Wolfgang Platter, am Tag des Hlg. Martin von Tours, 11. November 2023
Der Winter ist im kontinentalen Klima der nördlichen Breiten und der Gebirge für das Überleben von Tier- und Pflanzenarten die selektierende Jahreszeit. Im Laufe der Evolution haben die verschiedenen Arten unterschiedliche Anpassungsstrategien entwickelt. Dem Winter ausweichen oder dem Winter trotzen sind nur zwei Überwinterungsstrategien bei der Wirbeltierklasse der Vögel. Ausweichen heißt bei den Vögeln Abfliegen in wärmere Klimazonen im Mittelmeerraum diesseits und jenseits des Meeres, aber auch bis in das subsaharianische Afrika. Zu den Zugvögeln gehören unter den kleinen Vogelarten vor allem die Insektenfresser. Ihnen fehlt bei uns im Winter die Nahrungsbasis, weil die Insekten wechselwarme Sommertiere sind. Neben dem Vogelzug als saisonales Auswandern gibt es aber noch andere Überlebensstrategien, wie z.B. die Umstellung der Nahrung von Insekten auf fett- und ölhaltige Samen, wie es etwa die Meisen praktizieren. Ein interessantes Winterverhalten hat auch der Buchfink: Die Weibchen überwintern im Süden, die Männchen bleiben bei uns. Der lateinisch-wissenschaftliche Name Fringilla coelebs deutet dieses Verhalten an: „coelebs“ bedeutet „ledig“: die Buchfinken-Männchen sind im Winter Singles.
Neben den horizontalen, hunderte bis tausende Kilometer langen Zugrouten vom Norden in den Süden und vom Osten in den Westen gibt es auch vertikale Wanderungen von den Bergen in die Talsohle. Solche Tageseinflüge praktizieren etwa die Alpendohlen (Pyrrhocorax graculus), wenn sie tagsüber im Schwarm zur Futtersuche in den Talboden einfallen, aber jeden Tag abends wieder ihre angestammten Schlafplätze im Gebirge aufsuchen.
Nur in Jahren mit Futtermangel in den nordischen Nadelwäldern fallen etwa Bergfinken (Fringilla montifringilla) oder Seidenschwänze (Bombycilla garrulus) bei uns ein. Wegen der zuweilen großen Anzahl von Vögeln spricht man Invasionen.

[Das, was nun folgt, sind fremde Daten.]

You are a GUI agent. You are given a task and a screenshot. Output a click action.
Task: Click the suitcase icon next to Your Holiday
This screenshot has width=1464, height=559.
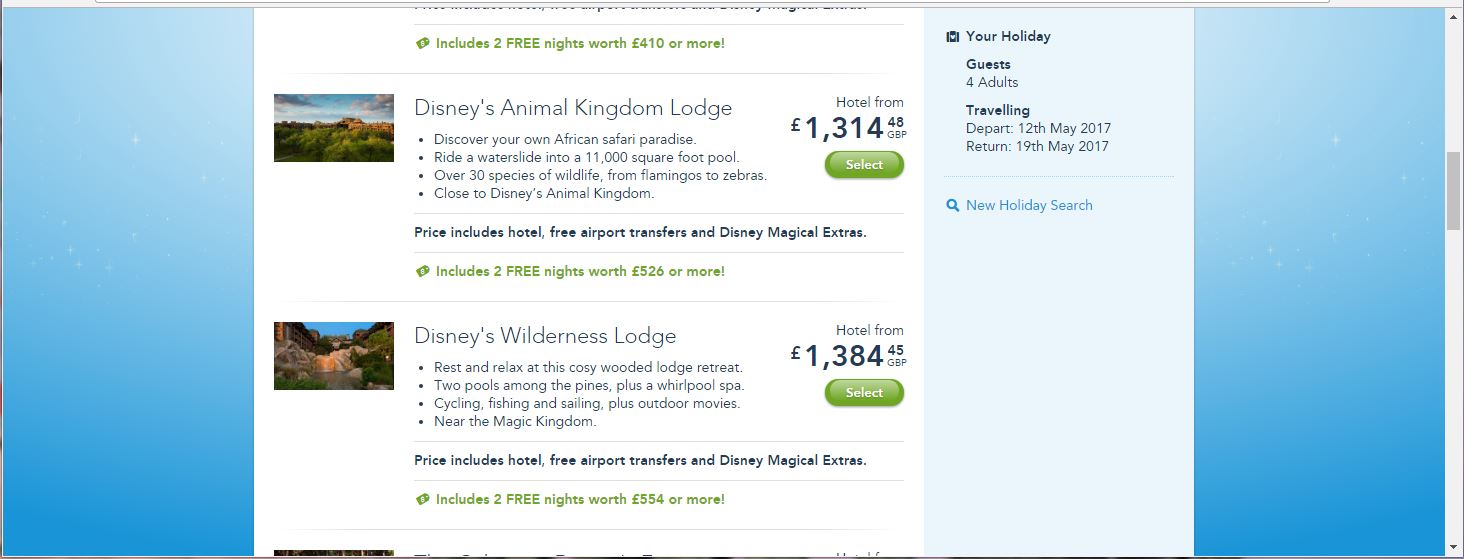[952, 36]
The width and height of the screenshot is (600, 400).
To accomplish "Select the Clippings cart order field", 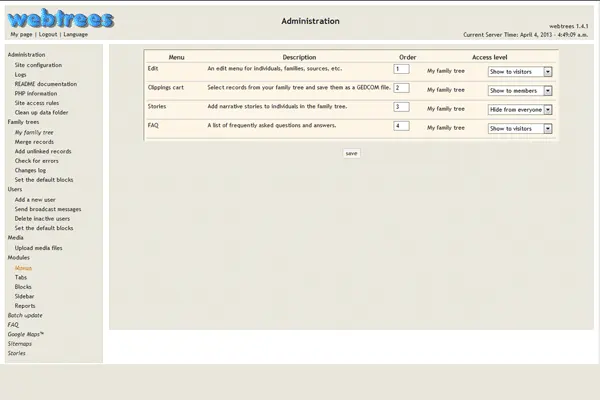I will [401, 88].

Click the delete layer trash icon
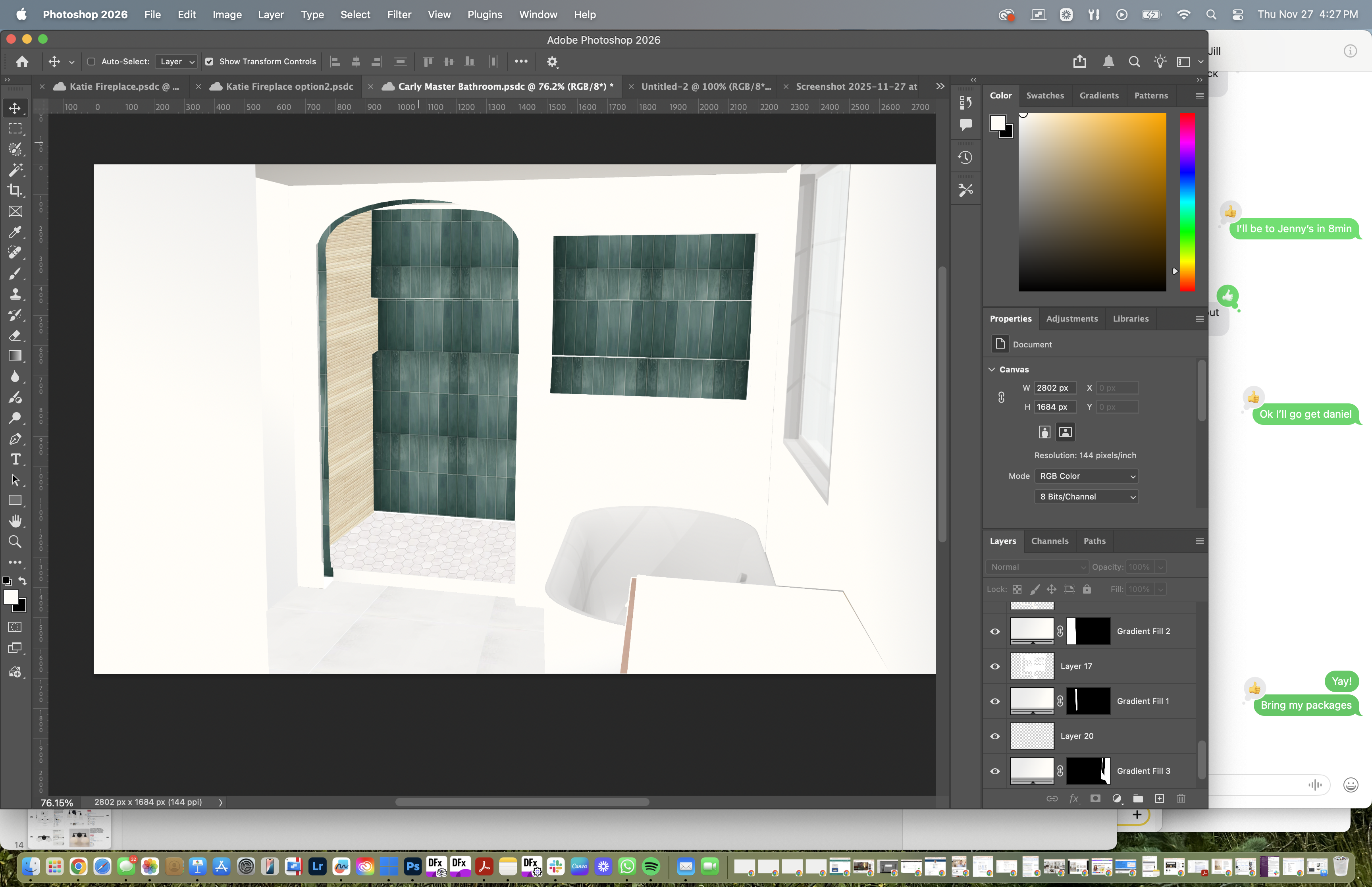pos(1181,798)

Sehr interessant ist der Karmingimpel (Carpodacus erythrinus). Er ist ein Neuankömmling in Südtirol. Als ursprünglich ein himalaianisches Faunenelement aus den hohen Bergen Asiens überwintert er am indischen Subkontinent. Nach der Erweiterung seines Ausbreitungsareals in den Westen hat er die gewöhnte Zugroute beibehalten: Er fliegt aus Europa zur Überwinterung nicht nach Afrika im Süden, sondern nach Asien im Osten. Der Arbeitsgemeinschaft für Vogelkunde und Vogelschutz wurden vom Karmingimpel im Jahr 2021 nur sechs und im Jahr 2022 drei Beobachtungen aus Südtirol gemeldet. Er ist somit ein noch sehr seltenes Kleinod der Vogelfauna Südtirols. Gesicherte Brutbeobachtungen dieser Vogelart gibt es bis jetzt (Stand 2022) nur im Obervinschgau.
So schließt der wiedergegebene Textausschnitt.